Quand elle est là, il oublie tout, trop heureux de sa venue ! L’opposition de la jeunesse à la vieillesse a ce quelque chose d’unique. Elles sont néanmoins complémentaires ! La jeunesse a cette fraîcheur, cette fougue irréfléchie avec laquelle elle accomplit les tâches que les vieilles personnes ne peuvent plus accomplir. La vieillesse a cette sagesse de la vie, ces actes posés qui manquent tant aux jeunes. Nous savons bien que les âmes n’ont pas d’âge, mais le corps, lui, en a un. L’âme est enfermée dans cette usine de chair et d’os et elle se défend pour survivre dans cette enveloppe vieillissante qu’on ne peut remplacer.

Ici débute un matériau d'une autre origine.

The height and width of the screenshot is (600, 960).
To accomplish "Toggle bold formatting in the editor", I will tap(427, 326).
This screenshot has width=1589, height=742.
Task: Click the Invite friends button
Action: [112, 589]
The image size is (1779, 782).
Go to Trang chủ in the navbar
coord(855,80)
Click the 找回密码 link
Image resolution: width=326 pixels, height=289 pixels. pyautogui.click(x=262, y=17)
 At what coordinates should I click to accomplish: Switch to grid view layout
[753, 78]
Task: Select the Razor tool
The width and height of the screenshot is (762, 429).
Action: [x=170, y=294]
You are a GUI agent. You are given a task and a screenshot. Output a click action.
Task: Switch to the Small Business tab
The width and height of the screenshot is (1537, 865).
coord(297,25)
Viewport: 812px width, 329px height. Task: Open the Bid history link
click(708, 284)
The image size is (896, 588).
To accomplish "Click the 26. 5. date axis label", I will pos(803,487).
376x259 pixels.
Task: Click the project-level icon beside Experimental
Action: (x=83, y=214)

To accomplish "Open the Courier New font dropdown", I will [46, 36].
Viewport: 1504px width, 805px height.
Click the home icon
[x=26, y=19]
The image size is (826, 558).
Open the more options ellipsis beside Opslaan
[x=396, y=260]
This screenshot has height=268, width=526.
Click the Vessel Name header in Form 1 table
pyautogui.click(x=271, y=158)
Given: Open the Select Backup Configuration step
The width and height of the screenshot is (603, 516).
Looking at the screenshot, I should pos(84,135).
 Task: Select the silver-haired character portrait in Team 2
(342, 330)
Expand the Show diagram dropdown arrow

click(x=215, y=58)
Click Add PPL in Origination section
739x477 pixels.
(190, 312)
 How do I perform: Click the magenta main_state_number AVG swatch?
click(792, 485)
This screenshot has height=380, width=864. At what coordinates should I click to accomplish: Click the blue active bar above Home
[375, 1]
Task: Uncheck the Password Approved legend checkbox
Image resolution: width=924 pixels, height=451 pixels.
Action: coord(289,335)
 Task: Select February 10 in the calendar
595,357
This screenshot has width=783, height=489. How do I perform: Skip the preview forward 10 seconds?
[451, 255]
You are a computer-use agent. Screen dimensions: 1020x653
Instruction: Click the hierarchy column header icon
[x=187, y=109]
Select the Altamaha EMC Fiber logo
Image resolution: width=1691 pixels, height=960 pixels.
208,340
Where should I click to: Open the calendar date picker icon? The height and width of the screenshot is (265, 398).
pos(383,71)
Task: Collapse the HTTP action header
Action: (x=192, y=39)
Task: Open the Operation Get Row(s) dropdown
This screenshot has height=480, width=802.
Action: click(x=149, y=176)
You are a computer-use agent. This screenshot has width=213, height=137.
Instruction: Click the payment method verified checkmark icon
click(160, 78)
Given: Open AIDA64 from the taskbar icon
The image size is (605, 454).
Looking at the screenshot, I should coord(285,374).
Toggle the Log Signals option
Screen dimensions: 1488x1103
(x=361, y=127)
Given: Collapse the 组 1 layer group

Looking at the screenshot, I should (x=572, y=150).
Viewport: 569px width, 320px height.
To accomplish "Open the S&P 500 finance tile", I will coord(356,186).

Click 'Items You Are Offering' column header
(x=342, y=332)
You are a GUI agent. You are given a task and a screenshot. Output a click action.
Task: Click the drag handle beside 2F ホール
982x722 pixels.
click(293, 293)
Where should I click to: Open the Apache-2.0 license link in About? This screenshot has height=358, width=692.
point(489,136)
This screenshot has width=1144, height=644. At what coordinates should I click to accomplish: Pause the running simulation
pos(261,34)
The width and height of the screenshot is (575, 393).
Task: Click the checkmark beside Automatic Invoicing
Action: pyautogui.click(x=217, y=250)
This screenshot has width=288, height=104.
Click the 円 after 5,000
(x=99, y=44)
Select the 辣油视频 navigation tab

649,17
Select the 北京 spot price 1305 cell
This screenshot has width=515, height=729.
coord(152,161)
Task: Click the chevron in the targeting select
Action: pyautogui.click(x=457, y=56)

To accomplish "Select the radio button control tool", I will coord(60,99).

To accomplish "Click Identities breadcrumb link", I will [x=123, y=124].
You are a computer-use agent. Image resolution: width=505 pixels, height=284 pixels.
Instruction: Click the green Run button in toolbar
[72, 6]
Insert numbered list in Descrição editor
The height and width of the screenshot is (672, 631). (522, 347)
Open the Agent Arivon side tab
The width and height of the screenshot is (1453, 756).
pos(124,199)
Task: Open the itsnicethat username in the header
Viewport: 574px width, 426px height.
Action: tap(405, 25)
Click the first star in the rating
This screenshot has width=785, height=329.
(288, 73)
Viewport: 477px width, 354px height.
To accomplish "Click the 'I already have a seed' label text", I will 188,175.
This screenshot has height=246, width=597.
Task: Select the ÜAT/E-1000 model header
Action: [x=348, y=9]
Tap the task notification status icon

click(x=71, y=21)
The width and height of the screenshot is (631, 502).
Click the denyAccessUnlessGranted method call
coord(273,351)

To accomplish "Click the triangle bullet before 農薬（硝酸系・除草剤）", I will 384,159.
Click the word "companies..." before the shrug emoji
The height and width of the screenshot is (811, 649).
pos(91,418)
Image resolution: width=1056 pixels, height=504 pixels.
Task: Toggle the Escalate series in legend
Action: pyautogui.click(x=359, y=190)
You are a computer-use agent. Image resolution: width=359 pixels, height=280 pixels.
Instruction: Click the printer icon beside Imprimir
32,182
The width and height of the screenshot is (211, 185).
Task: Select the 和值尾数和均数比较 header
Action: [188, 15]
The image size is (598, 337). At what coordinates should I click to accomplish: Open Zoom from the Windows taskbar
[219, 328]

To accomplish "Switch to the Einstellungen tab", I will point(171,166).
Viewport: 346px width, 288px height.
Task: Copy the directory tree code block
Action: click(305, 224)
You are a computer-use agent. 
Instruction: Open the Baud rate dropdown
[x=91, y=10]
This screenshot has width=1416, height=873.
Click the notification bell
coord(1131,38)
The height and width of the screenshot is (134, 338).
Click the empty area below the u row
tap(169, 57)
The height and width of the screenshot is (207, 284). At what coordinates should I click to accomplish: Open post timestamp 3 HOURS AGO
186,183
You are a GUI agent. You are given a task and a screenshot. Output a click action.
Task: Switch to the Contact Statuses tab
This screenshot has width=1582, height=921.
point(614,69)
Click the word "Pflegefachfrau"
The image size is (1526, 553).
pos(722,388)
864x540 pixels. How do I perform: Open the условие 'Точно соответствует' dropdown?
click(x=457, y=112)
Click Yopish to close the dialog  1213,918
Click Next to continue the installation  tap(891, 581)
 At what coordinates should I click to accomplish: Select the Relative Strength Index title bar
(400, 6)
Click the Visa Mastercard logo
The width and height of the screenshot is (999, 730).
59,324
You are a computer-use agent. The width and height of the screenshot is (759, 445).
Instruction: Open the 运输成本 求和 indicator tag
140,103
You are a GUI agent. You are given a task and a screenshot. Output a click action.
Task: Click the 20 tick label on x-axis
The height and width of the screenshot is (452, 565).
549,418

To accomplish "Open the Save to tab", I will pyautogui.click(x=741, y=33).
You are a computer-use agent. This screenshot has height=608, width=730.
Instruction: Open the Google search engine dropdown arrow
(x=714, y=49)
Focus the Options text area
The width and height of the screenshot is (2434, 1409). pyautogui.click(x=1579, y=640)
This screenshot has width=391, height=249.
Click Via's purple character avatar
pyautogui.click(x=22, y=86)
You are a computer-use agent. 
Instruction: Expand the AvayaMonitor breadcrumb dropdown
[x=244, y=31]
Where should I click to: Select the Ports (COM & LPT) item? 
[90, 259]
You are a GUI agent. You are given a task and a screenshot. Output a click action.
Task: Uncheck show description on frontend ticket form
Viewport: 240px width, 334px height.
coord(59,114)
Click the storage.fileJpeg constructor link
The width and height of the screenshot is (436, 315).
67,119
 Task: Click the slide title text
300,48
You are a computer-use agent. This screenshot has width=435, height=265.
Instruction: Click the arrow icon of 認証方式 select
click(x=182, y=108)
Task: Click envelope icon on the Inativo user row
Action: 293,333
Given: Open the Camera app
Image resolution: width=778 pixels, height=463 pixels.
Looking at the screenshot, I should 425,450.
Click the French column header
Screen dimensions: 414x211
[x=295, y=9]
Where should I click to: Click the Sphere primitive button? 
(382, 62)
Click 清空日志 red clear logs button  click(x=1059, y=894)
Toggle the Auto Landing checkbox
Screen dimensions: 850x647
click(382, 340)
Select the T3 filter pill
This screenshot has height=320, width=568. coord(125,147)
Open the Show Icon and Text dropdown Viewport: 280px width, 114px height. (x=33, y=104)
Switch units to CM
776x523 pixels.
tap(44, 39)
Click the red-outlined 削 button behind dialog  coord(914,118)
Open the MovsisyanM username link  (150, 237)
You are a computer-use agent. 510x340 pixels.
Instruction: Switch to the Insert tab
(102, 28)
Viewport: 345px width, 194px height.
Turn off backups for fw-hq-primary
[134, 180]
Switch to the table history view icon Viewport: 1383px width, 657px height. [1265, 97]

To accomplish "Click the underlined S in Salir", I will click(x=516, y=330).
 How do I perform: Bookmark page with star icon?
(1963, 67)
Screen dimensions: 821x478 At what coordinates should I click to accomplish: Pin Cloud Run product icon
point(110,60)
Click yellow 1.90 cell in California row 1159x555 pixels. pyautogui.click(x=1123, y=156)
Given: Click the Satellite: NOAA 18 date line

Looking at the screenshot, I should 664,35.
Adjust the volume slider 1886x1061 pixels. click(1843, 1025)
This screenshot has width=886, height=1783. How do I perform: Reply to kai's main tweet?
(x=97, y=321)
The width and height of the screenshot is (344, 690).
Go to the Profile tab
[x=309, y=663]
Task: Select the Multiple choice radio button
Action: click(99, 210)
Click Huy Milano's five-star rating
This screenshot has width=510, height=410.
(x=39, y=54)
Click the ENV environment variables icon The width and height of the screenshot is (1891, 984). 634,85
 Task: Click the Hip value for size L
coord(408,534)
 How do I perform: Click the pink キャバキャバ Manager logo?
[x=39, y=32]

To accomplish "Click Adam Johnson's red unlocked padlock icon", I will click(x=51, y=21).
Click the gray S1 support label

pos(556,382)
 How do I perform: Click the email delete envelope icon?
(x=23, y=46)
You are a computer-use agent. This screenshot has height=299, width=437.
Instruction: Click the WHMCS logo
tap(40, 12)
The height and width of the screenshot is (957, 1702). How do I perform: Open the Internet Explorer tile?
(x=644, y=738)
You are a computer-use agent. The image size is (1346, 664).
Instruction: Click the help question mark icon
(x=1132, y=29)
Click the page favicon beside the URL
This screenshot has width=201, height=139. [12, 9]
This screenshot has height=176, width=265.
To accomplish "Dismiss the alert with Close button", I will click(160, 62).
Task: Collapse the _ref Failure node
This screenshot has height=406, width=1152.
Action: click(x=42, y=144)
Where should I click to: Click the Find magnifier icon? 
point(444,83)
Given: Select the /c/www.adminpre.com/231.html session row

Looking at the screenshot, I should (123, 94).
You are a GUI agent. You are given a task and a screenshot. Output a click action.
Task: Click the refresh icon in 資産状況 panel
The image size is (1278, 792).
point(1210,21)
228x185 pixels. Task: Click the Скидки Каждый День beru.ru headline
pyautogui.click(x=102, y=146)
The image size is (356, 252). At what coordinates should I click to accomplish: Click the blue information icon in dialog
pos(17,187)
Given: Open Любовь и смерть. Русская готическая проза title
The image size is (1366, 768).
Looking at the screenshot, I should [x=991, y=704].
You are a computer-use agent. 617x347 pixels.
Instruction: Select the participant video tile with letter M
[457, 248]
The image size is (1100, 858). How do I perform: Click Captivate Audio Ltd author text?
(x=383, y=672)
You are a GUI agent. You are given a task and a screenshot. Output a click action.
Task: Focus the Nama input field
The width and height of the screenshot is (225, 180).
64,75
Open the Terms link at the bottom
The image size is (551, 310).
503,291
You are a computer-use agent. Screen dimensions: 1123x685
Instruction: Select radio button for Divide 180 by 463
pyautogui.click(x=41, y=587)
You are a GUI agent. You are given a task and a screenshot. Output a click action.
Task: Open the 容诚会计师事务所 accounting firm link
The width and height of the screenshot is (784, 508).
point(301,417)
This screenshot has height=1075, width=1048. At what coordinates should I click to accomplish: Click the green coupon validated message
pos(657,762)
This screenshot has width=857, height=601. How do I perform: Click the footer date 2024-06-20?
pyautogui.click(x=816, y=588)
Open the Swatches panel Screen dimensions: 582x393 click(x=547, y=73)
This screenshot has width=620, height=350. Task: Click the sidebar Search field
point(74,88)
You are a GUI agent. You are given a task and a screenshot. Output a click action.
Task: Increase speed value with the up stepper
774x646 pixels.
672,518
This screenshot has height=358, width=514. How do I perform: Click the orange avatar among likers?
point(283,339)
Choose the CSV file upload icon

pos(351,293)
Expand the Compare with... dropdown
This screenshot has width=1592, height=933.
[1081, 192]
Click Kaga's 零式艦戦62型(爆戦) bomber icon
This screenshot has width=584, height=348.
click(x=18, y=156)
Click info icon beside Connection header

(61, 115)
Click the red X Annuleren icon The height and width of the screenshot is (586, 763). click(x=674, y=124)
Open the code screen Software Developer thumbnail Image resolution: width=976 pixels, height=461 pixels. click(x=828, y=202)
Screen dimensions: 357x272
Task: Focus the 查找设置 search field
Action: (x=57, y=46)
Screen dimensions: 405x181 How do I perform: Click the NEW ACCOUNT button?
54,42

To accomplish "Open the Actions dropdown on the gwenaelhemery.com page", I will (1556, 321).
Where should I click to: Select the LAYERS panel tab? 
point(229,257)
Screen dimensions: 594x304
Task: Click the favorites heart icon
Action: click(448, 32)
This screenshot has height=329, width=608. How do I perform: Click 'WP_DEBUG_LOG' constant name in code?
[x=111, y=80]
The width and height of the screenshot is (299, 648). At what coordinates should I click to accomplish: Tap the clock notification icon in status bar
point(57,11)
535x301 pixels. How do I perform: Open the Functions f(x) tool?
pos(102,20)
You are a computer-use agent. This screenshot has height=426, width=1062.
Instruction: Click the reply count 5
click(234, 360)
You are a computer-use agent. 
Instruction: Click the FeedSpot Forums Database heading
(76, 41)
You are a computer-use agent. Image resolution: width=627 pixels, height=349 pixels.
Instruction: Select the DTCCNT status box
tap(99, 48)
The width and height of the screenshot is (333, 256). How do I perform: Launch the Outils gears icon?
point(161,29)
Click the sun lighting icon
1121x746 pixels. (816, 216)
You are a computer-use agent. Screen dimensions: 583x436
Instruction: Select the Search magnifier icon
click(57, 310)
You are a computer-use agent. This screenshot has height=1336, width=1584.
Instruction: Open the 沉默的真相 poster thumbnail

À la droite de Marcel, il y a une fenêtre par laquelle il voit le ciel changeant et la nature verdoyante. C’est son endroit préféré : le fauteuil entre la petite table et la fenêtre. D’ici, il voit un arbre. Cet arbre faisait jadis partie d’un bosquet. Celui-ci était encerclé par une route qui s’appelle encore aujourd’hui « Le Chemin du Petit Bois ». C’est dans cette rue que Marcel habite. Quand il était jeune, ce n’était qu’un chemin de terre qui s’enfonçait dans les bois. Une route sombre qui n’encourageait pas à la promenade. Mais beaucoup de bâtiments ont été construits depuis.
Les uns après les autres, ces arbres ont dû disparaître pour laisser place à l’urbanisation. Un arbre pour une maison, cela semblait être un échange équitable !
Maintenant, Marcel voit cet unique exemplaire, dernier survivant de sa race, de son peuple. Il se souvient précisément de cet arbre ; il lui apporte beaucoup de souvenirs. C’est l’arbre de son enfance, de son adolescence et du début de sa vie d’adulte.
Quand il était enfant, le bosquet était enchanté ! Il y avait des princesses à sauver, des dragons à combattre, des monstres cachés… Au milieu du petit bois se dressait un château où il y avait des chevaliers en armure, des charlatans qui vendaient des potions au chewing-gum ou autres sucreries pour faire disparaître vos pires ennemis, des acrobates cracheurs de feu, des dompteurs d’ours bruns fort dangereux et des fées armées de baguettes magiques qui amélioraient votre existence.
Sous cet arbre, l’enfant devint un adolescent. Le bosquet avait déjà commencé à se réduire. Les jeux s’étaient transformés. Ils avaient perdu en imagination pour gagner en intensité. Ils étaient devenus moqueries, sarcasmes et parfois cruauté. Il faut bien que l’enfant devienne adulte, non ? Il suit donc le chemin qui lui est tracé. Certains appellent cela la destinée. Peut-on devenir adulte sans avoir été ce gamin boutonneux, grincheux, maussade, jamais heureux, toujours contrarié, qui ne maîtrise pas encore totalement sa taille, ses membres, sa force, ni son caractère ? Tout est injustice à cet âge ingrat et incommodant.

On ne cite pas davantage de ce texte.